Hi everyone, I’m Sam and this is my first time posting in this community. I am on day 8 sober from alcohol. Physically I feel much better, not being hungover is truly a blessing. Mentally this is so challenging though. Every day and night I wanna pick up a bottle and start a new bender. I’ve been going to AA meetings and will be starting the steps soon. I’m very young, only 22, but alcohol has created many problems in my life. I’ve lost friends, had problems with family, woke up to my house trashed and things broken way too many times, driven when I wasn’t safe to, gotten random injuries while drunk that I didn’t remember the next morning. Last time I got drunk I drank for 22 hours straight. Half a handle of vodka, several beers, and 2 cans of monster energy. I was feeling suicidal and was contemplating going through with it. I called my mom and we talked through it. They know I’m an alcoholic and have listened to my drunken ramblings far too often. Always regret my actions the next day. I don’t feel suicidal when I’m sober.

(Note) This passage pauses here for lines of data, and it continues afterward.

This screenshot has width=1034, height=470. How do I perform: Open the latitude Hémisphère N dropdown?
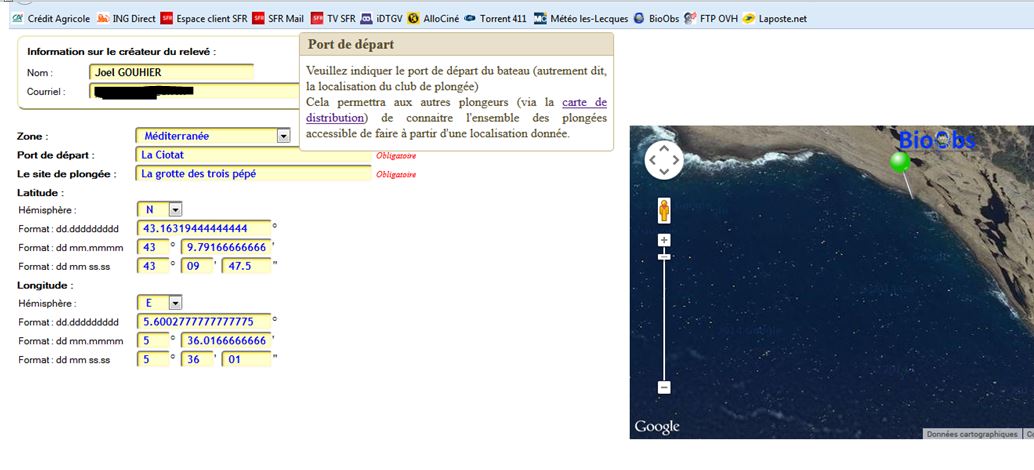click(x=175, y=210)
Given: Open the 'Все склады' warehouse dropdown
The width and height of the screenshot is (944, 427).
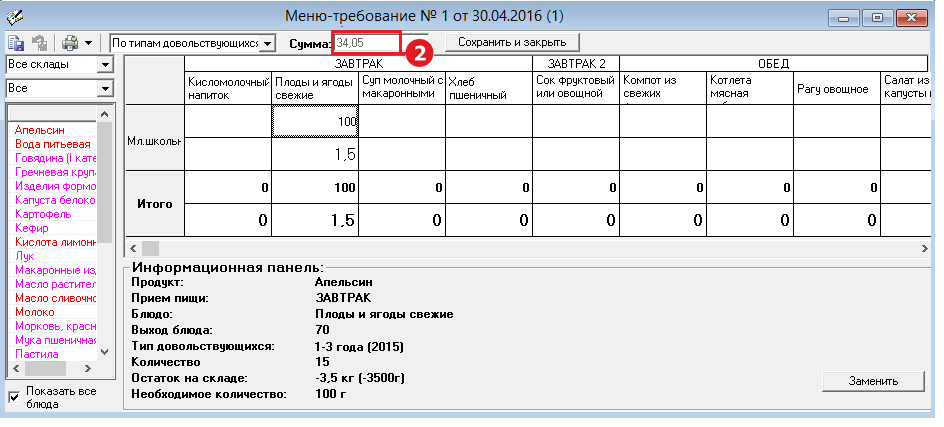Looking at the screenshot, I should coord(105,65).
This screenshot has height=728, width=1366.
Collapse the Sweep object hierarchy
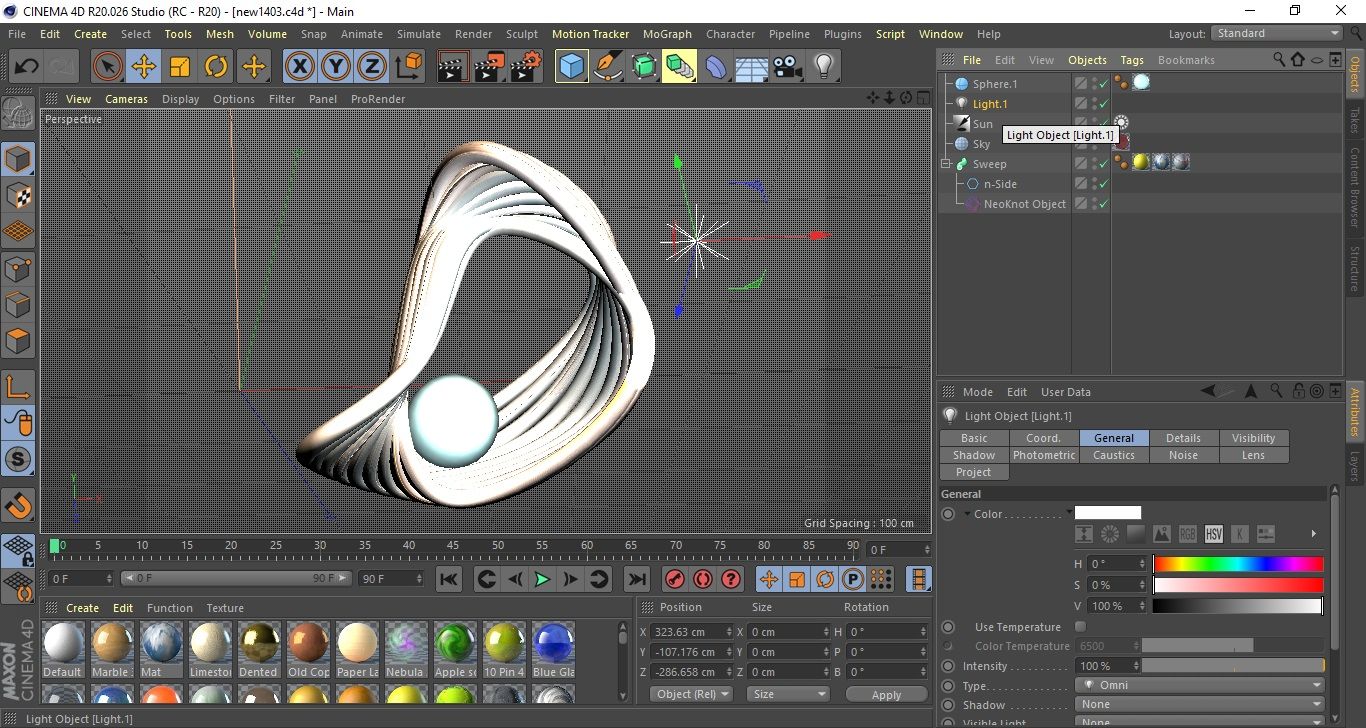click(x=946, y=164)
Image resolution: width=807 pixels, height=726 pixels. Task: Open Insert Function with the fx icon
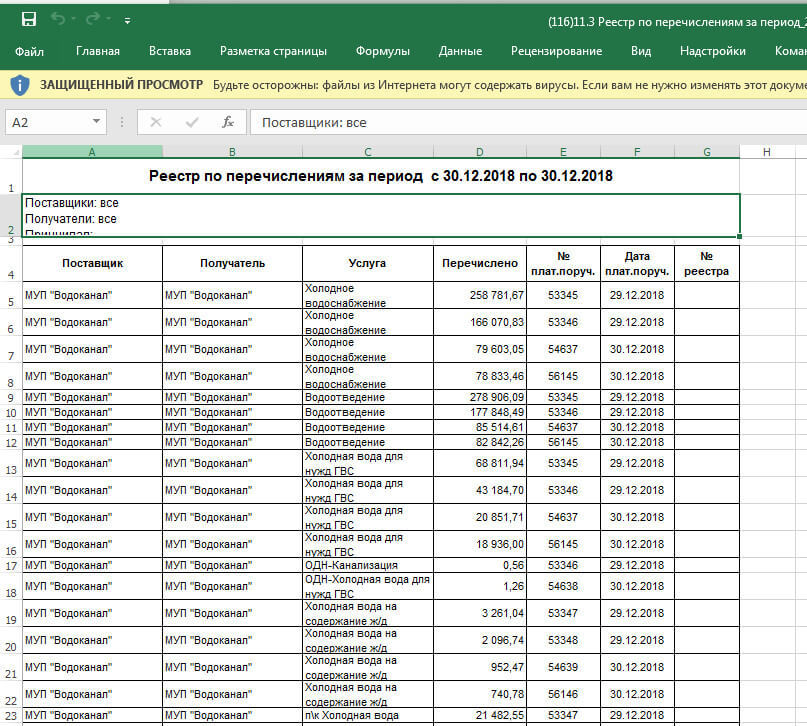click(x=227, y=122)
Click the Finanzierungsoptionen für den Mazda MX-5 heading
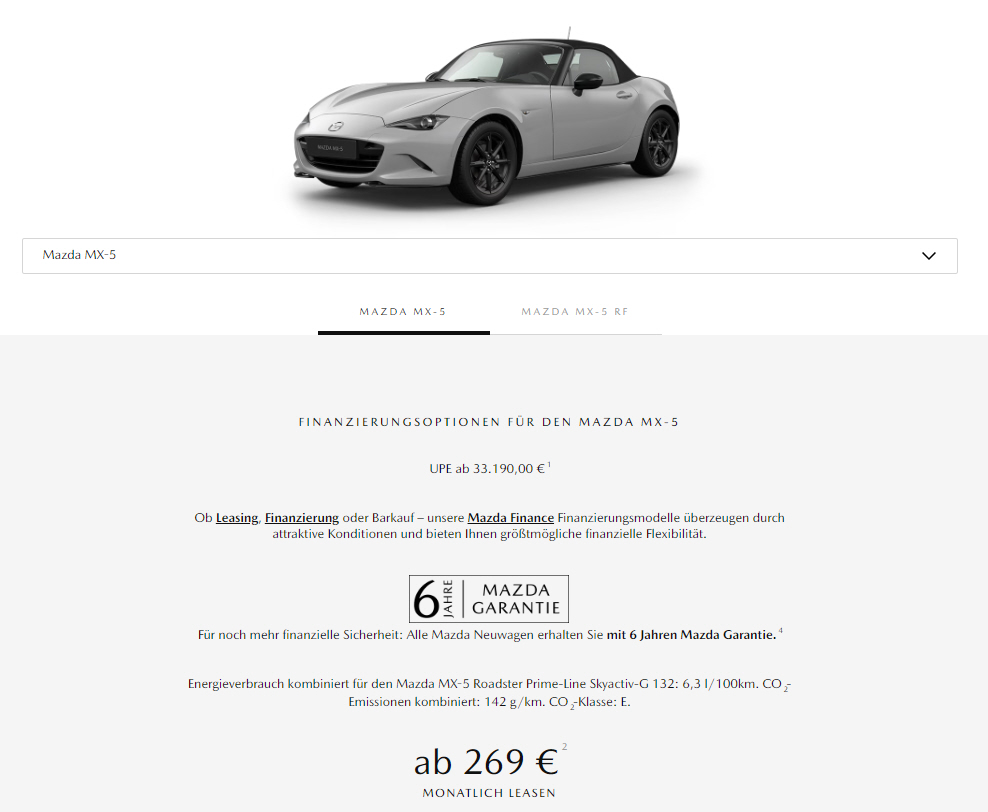The height and width of the screenshot is (812, 988). (x=489, y=422)
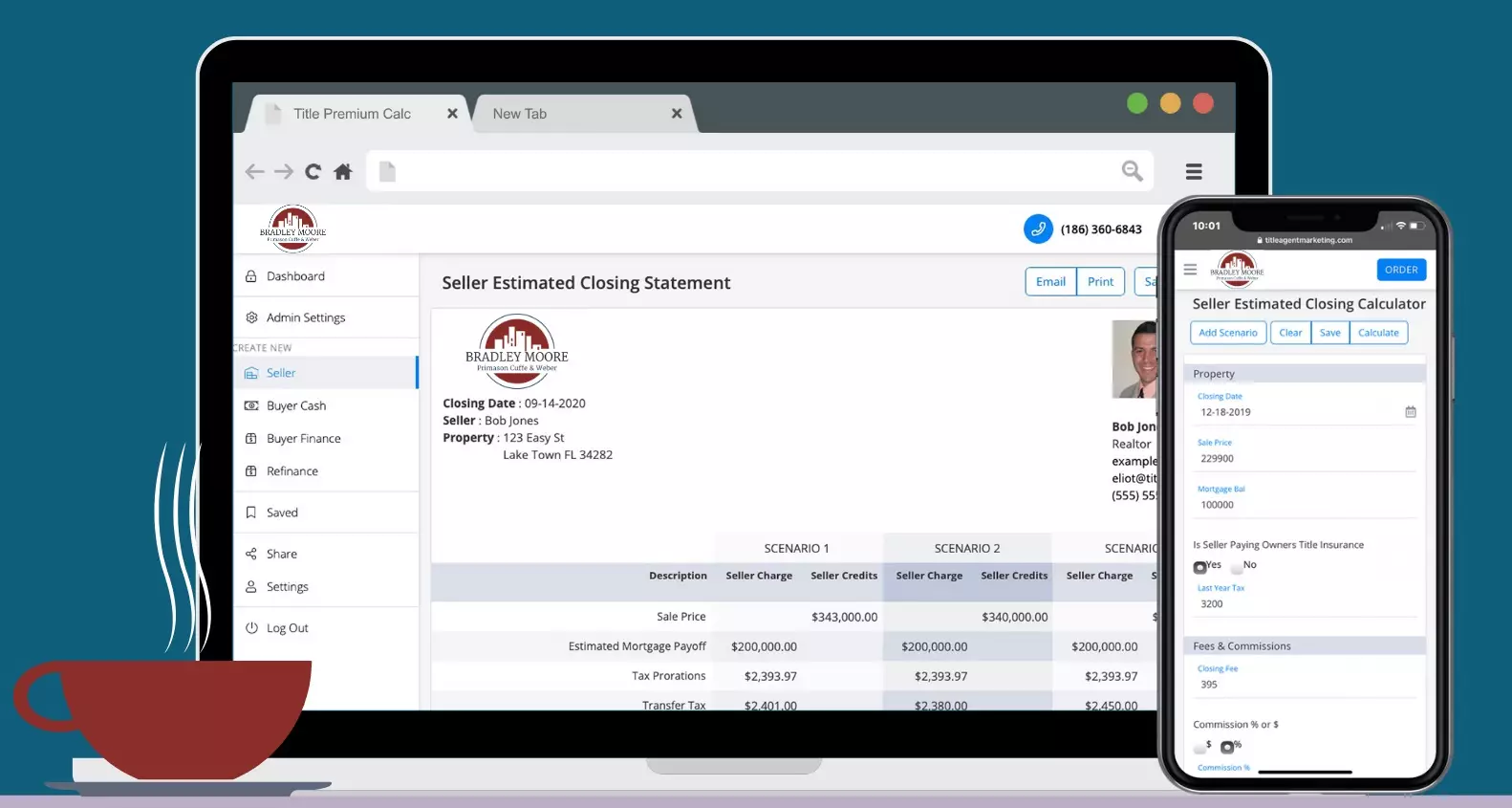This screenshot has height=808, width=1512.
Task: Select Yes for seller paying title insurance
Action: pyautogui.click(x=1200, y=567)
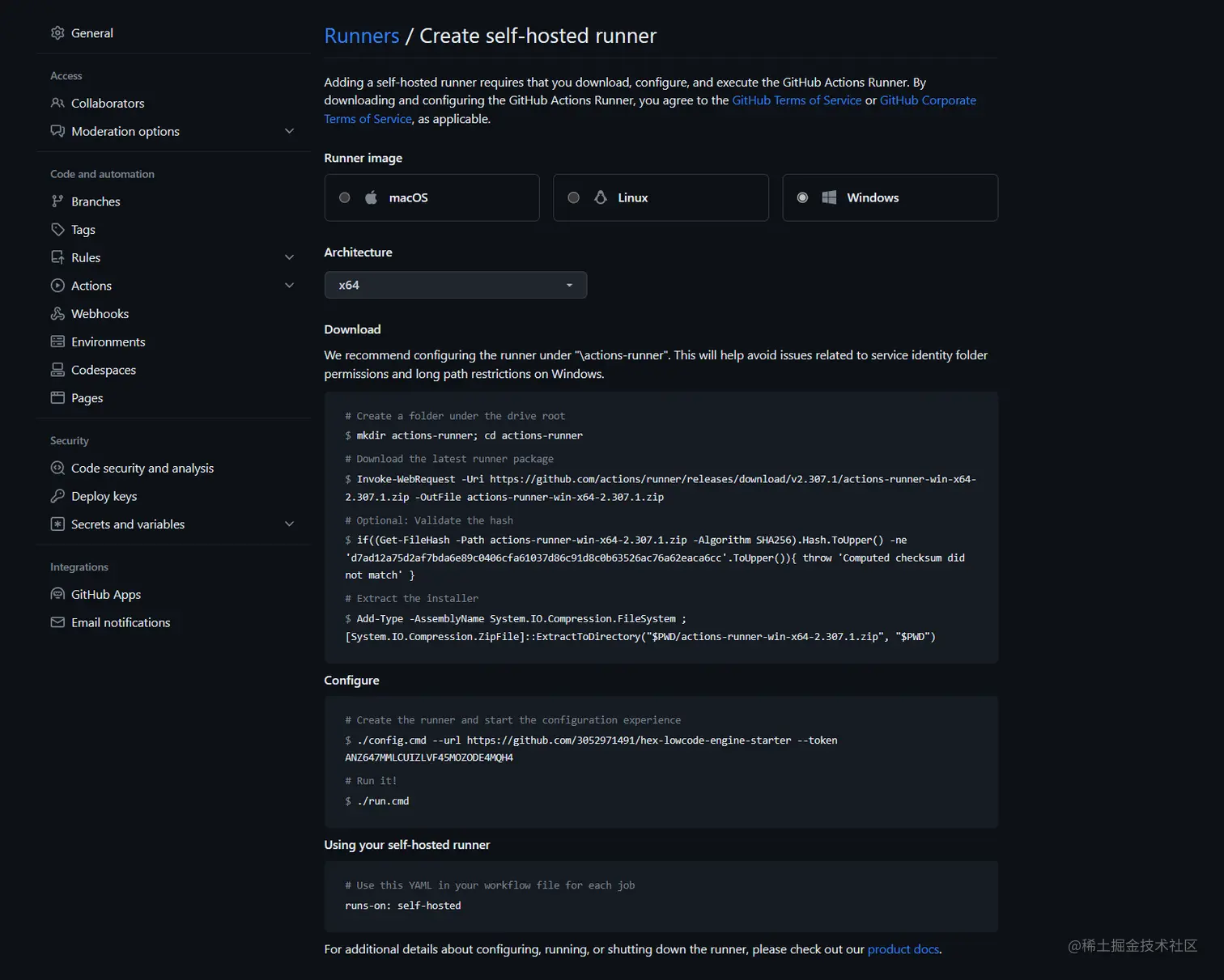Click the Codespaces icon
Image resolution: width=1224 pixels, height=980 pixels.
[x=57, y=370]
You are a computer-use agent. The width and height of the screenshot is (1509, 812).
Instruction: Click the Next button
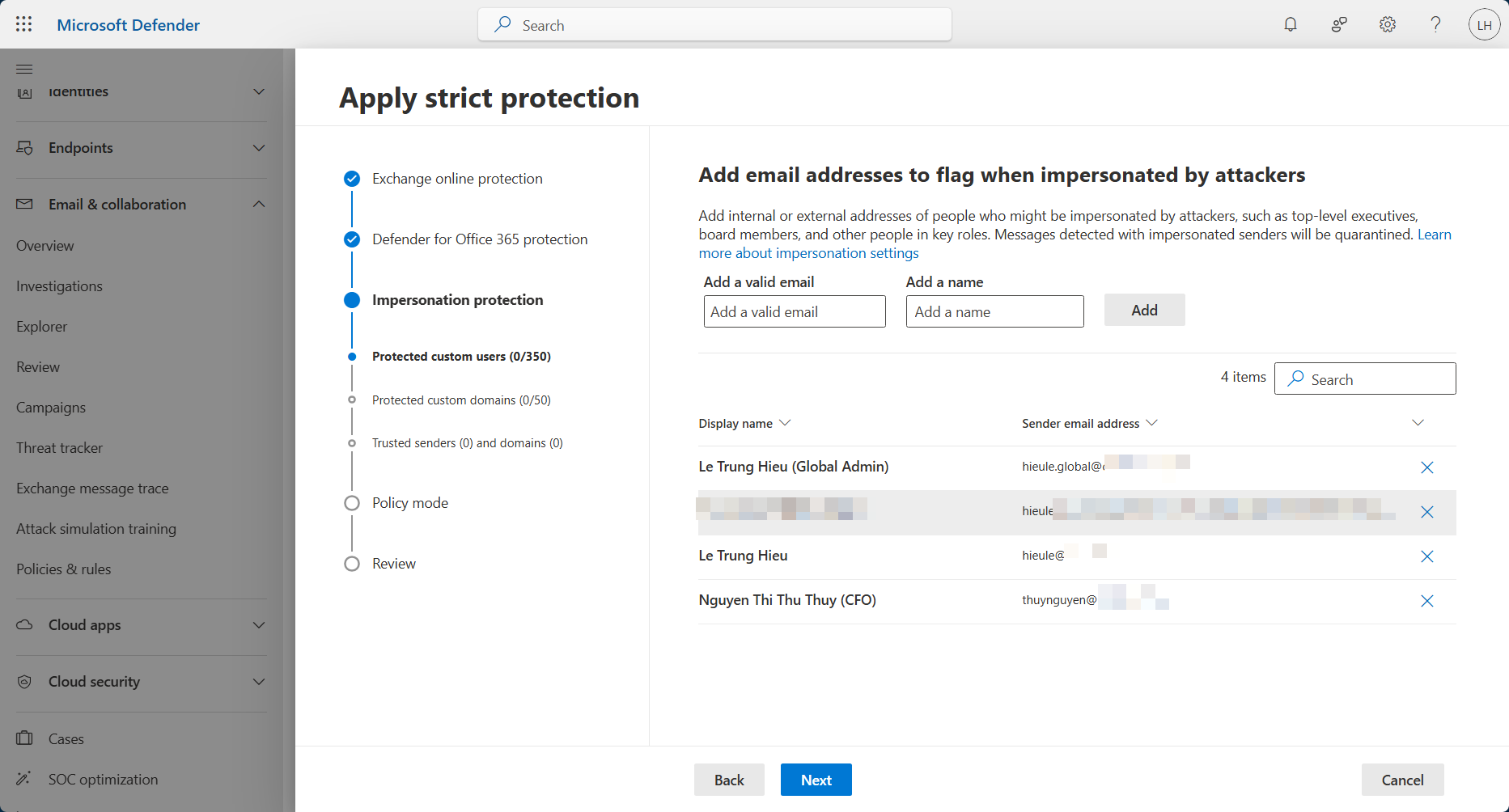point(816,780)
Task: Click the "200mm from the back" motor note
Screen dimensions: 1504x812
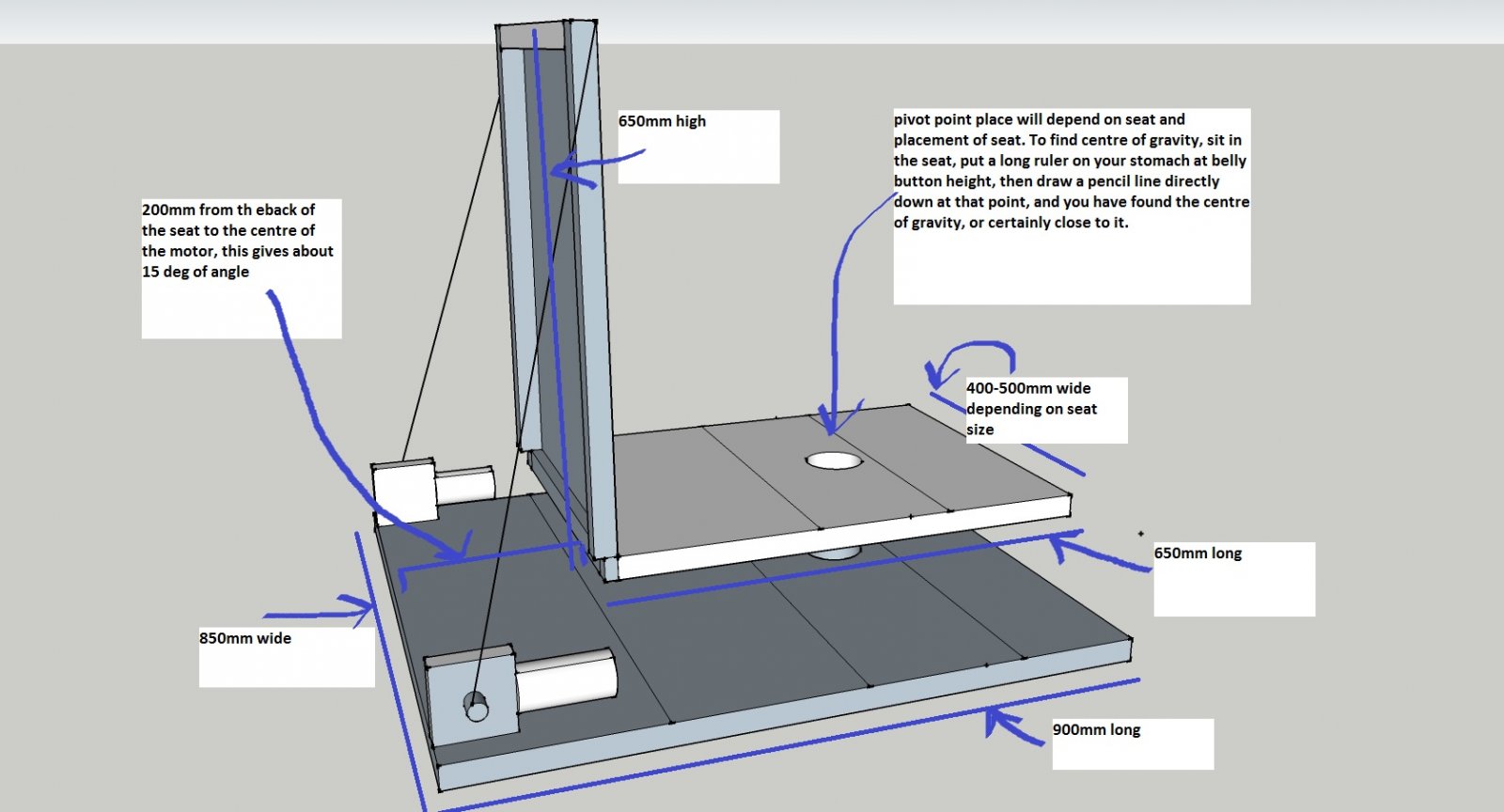Action: click(238, 241)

Day 8 today, not my first time trying to quit, but my first time getting involved with AA and taking it seriously. Despite all of this I still just want to drink or use something else more than anything. Today I threw away everything I have that can get me high or buzzed. Weed, kratom, a $120 bong (that one stung). Some people use these substances as harm reduction to avoid alcohol, but I think for me the best option is to be completely sober, as I tend to abuse everything I touch.
These sobriety communities help me a lot, they make me feel a little less alone in this struggle. Today, I will not drink. Today, I will not get high. I can’t guarantee that I will never drink or smoke weed again, but I can say that I won’t do those things today. That’s what matters, one day at a time.